Time Deformation and Term Structure of Interest Rates
Wing Wah Tham
Erasmus School of Economics - Econometric Institute
University of Cambridge - Faculty of Economics and Politics
The paper approaches the modeling of the yield curve from a stochastic volatility perspective based on time deformation. The way in which we model time deformation is new and differs from alternatives that currently exist in the literature and is based on market microstructure theory of the impact of information flow on a market. We model the stochastic volatility process by modeling the instantaneous volatility as a function of price intensity in the spirit of Cho and Frees (1988), Engle and Russell (1998) and Gerhard and Hautsch (2002). One contribution of the paper therefore lies with the introduction of a new transaction level approach to the econometric modelling of stochastic volatility in a multivariate framework exploiting intensity-based point processes previously used by Bowsher (2003), Hall and Haustch (2003). We find that the individual yields of U.S. treasury notes and bonds appear to be driven by different operational clocks as suggested by the market segmentation theory of the Term Structure but these are related to each other through a multivariate Hawkes model which effectively coordinates activity along the yield curve. The results offer some support to the Market Segmentation or Preferred Habitat models as the univariate Hawkes models we have found at each maturity are statistically significantly different from each other and the major impact on each maturity is activity at that maturity. However there are flows between the different maturities that die away relatively quickly which indicates that the markets are not completely segmented.

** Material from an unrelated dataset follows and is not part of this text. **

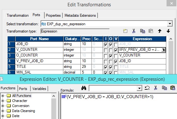This screenshot has width=177, height=119.
Task: Open the Variables tab in Expression Editor
Action: pyautogui.click(x=39, y=89)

Diagnostic tests show that the point process models are relatively well specified and a robustness comparison with realized volatility indicates the close relationship between the two estimators of integrated volatility but also some differences between the structural intensity model and the model free realized volatility. We have also shown that bond returns standardized by the instantaneous volatility estimated from our Hawkes model are Gaussian which is consistent with the theory of time deformation for security prices quite generally.
Number of Pages in PDF File: 34
Keywords: Term structure, Interest rates, Multivariate modeling, Hawkes process, Time deformation.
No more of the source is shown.